Sonunda Ayasofya, cami olarak ibadete açılıyor. Kuşkusuz bu karar içeride ve dışarıda çok çeşitli tepkiler alacak ve herkes düşüncesini belirtecek.
Sn. Cumhurbaşkanı Ayasofya Camii’nin ibadete açılmasına ilişkin Millete Sesleniş konuşmasında “Uluslararası alanda bu konuda ortaya konulan her türlü görüşü elbette anlayışla karşılarız. Ancak Ayasofya’nın hangi amaçla kullanılacağı konusu, Türkiye’nin egemenlik haklarıyla ilgilidir. Yeni bir düzenlemeyle Ayasofya’nın ibadete açılıyor olması, ülkemizin egemenlik hakkı kullanımından ibarettir” şeklinde bir açıklamada bulundu.
Egemenlik hakkı, anayasal olarak “Egemenlik, kayıtsız şartsız milletindir” ifadesiyle tanımını bulur.
Biz eskiden egemenlik yerine “hâkimiyet” derdik.
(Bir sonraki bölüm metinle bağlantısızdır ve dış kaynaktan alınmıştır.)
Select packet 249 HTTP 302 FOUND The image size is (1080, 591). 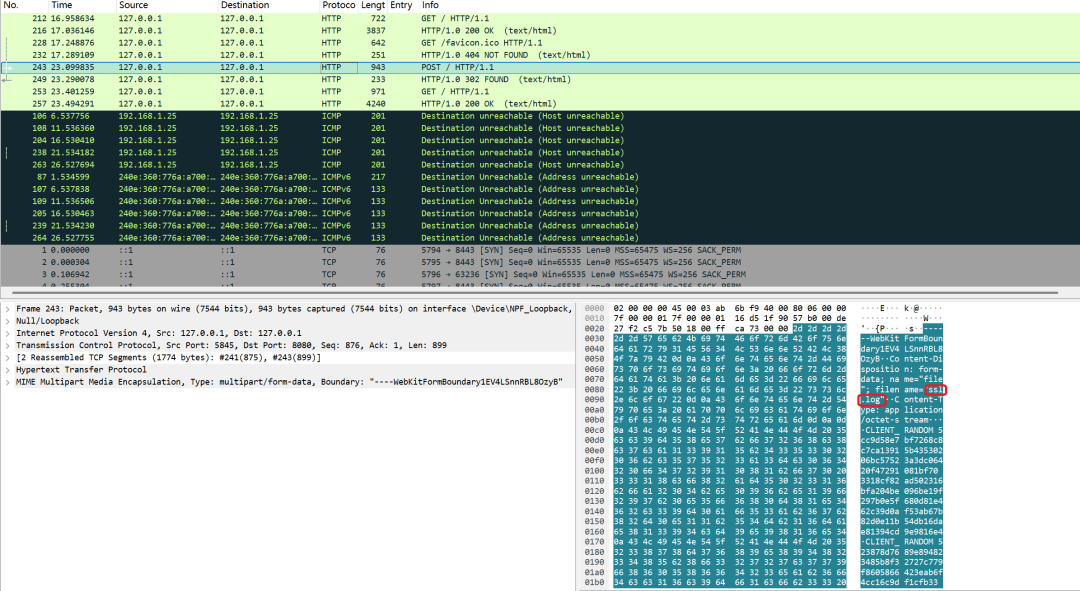click(540, 80)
Hâkimiyet, hüküm ile aynı köktendir ve “menetmek, düzeltmek, karar vermek” anlamları taşır. Burada “engel olmak, menetmek” aslında hâkimiyetin sahibi dışında kalanlara engel ve üstün olma durumunu belirtir ve bu çerçevede hüküm verme, kanun ve nizam belirlemede tek yetkili olma durumudur da.
"Ayasofya'yı düşünüyorum ve çok acı çekiyorum"
Bu bağlamda düşündüğümüzde millete ait olan egemenlik hakkının tek kullanıcısı millet adına onun belirlediği anayasal kurumlardır. Dışarıdan gelen her söz aslında egemenlik hakkının kullanımına bir saldırıdır.
Dışarıya baktığımızda Ayasofya'nın farklı milletler ya da mezhepler için önemli bir sembol olduğu aşikâr.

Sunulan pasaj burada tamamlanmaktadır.